Saved data entries:
.....
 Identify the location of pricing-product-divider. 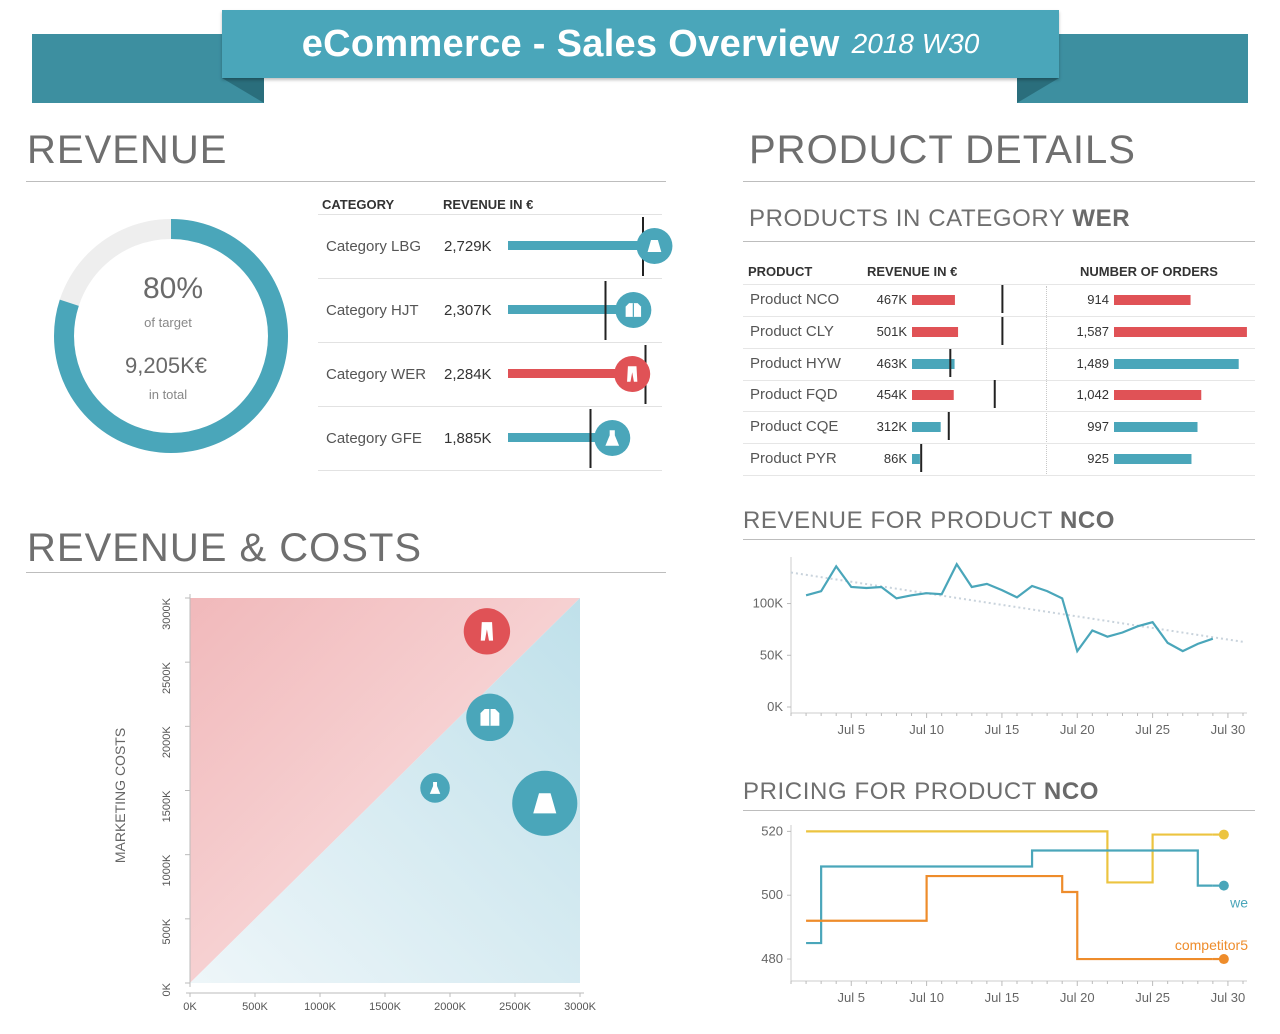
(999, 810).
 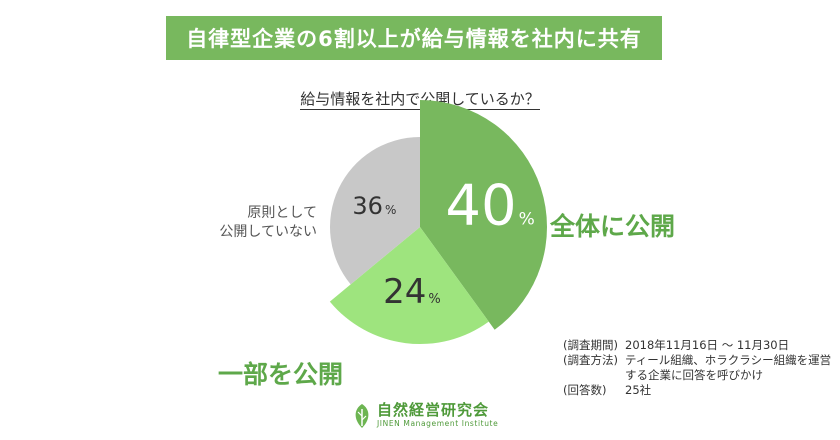 I want to click on survey-period-value: 2018年11月16日 〜 11月30日, so click(x=708, y=345).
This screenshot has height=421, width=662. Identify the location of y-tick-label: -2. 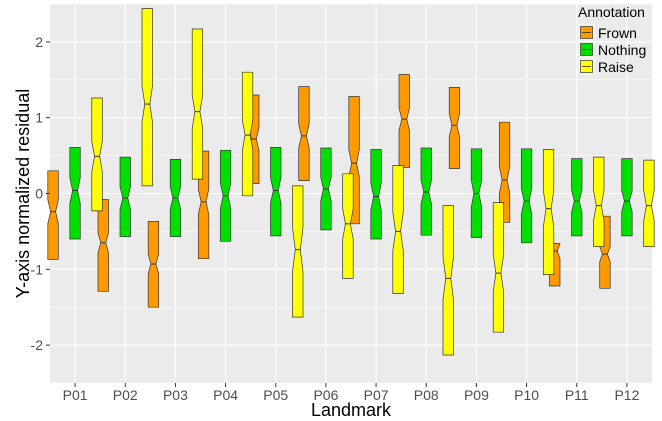
(38, 345).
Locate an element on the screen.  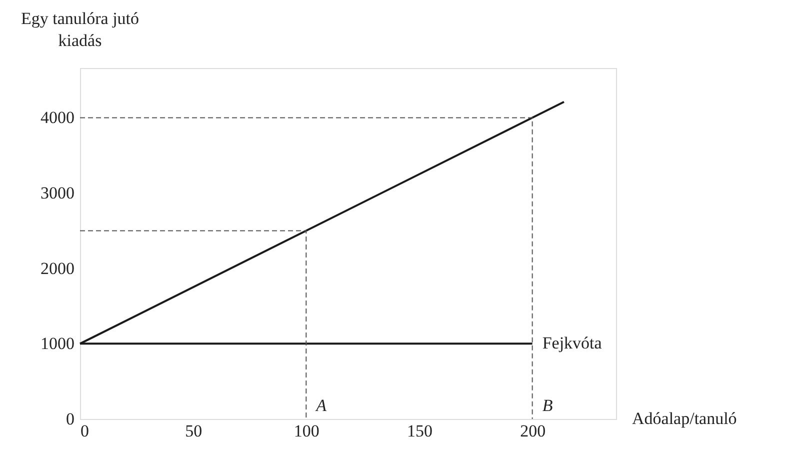
x-tick-label: 50 is located at coordinates (194, 431).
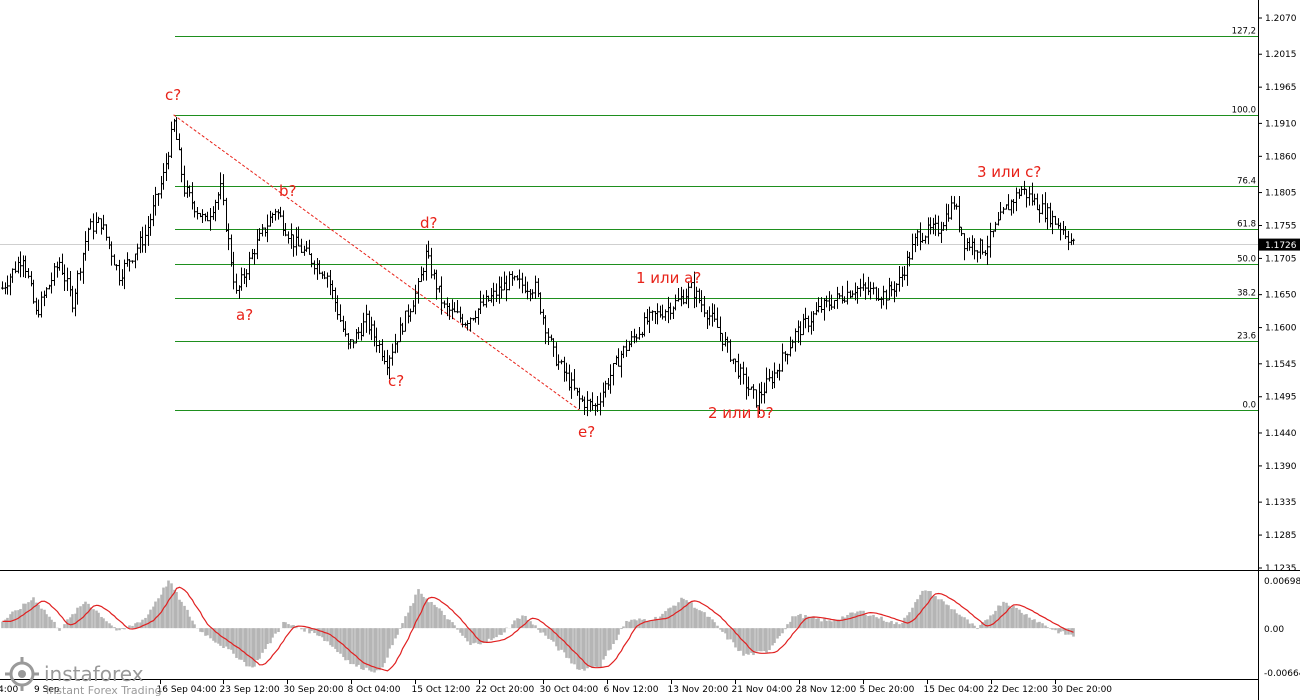 Image resolution: width=1300 pixels, height=700 pixels. Describe the element at coordinates (1281, 467) in the screenshot. I see `price-tick-label: 1.1390` at that location.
.....
*Work to complete*.
Output every line of the data above word for word, leaving out the pictures.

*Task output*.
 Identify the location of pricing-product-divider. 
(999, 810).
  I want to click on survey-period-value: 2018年11月16日 〜 11月30日, so click(x=708, y=345).
This screenshot has height=421, width=662. Identify the location of y-tick-label: -2. 
(38, 345).
Locate an element on the screen.  
x-tick-label: 50 is located at coordinates (194, 431).
 Image resolution: width=1300 pixels, height=700 pixels. Describe the element at coordinates (1281, 467) in the screenshot. I see `price-tick-label: 1.1390` at that location.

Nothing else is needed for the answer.